Film français indexé sous le terme fourre-tout « comédie », sauf qu’avec Lucchini c’est toujours différent, et là vu l’histoire c’est encore autre chose. J’avais bien aimé les femmes du 6è, un peu moins Alceste à Bicyclette bien que cela demeure bon pour ce genre de production tant décriée, je tente la passe de 3…
Et là non, on retombe dans les travers habituels. Déjà c’est trop porté sur le perso de Flaubert, si vous n’avez pas lu Madame Bovary vous allez passer à côté de certains éléments et ça va être chiant. La trame est quelque peu classique, toutefois le « twist » final sauve un peu l’ensemble mollasson. En cela, avec un rythme qui ne s’emballe jamais, une intrigue inexistante, un intérêt qui ne décolle guère et des dialogues trop communs on en vient vite à décrocher. Si la mise en scène est pas mal car racontée par le héros, il manque certains éléments
(la rupture de Charlie et Gemma, l’histoire de Martin est zappée en 1 phrase, ce qu’il advient du Cupidon et d’Hervé de Bressigny est passé sous silence etc)
. Alors si en plus l’histoire est somme toute plate et banale on a une « comédie » française dans toute sa splendeur.
A part ça Gemma Arterton est certes charmante mais son jeu n’est pas toujours juste, son excitation par exemple ne se sent jamais vraiment, son spleen par contre… Quant à Lucchini il est sobre par moments, ce qui va au perso, mais trop emporté à d’autres et là on tombe dans la caricature qu’il singe souvent dans les émissions de variétés. La musique est potable cependant sans intérêt, l’humour est absent au contraire des longueurs habituelles dans ce genre bien franchouillard mais franchement plombant et je me demande toujours à la fin pourquoi on a fait et vu ce film.
On est donc devant un long métrage plat dans tous les sens du terme.
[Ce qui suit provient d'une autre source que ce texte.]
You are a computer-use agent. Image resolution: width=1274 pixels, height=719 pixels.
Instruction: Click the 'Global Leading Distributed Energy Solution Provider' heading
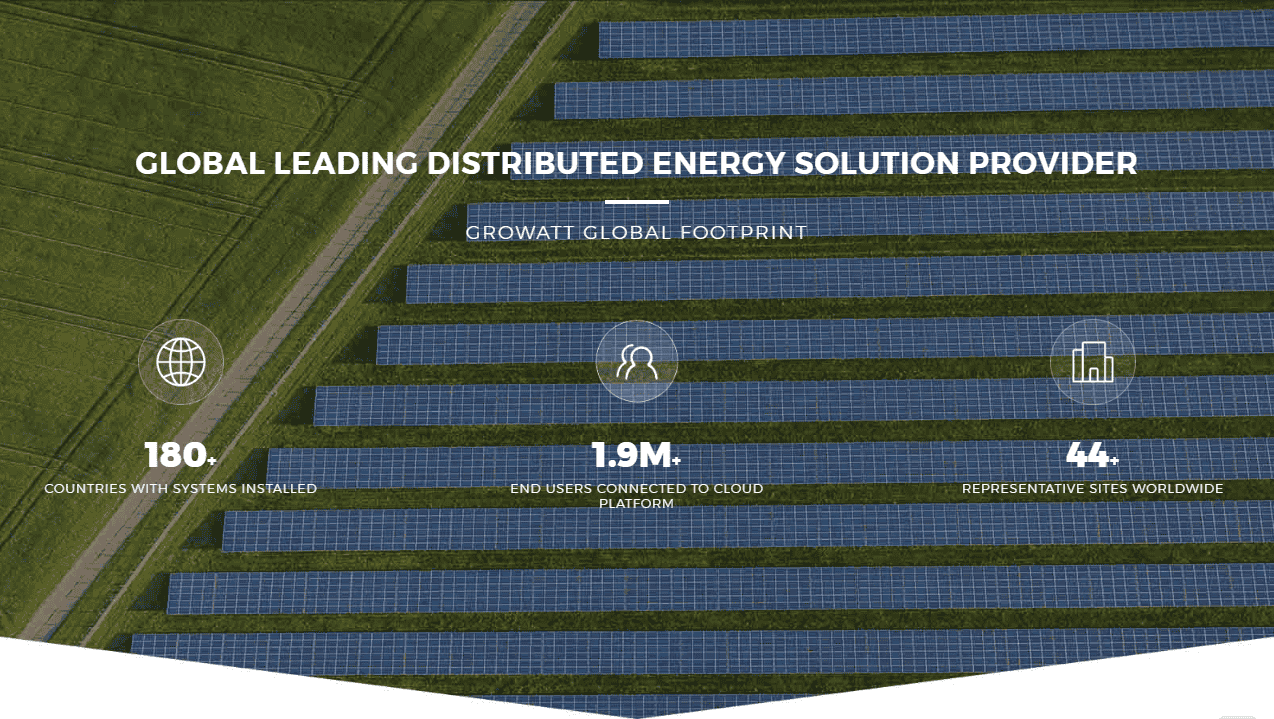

On s’ennuie, on a une caricature de production française, l’intérêt ne s’éveille jamais et à part remplir des quotas de pellicule on s’interroge sur la nécessité de de tourner ça. En soit, cela pourrait être de profiter de l’intérêt des gens envers Lucchini, un acteur à part, tellement théâtral qu’on a l’impression d’y être en se rendant dans la salle obscure, c’est mince, comme le scénario.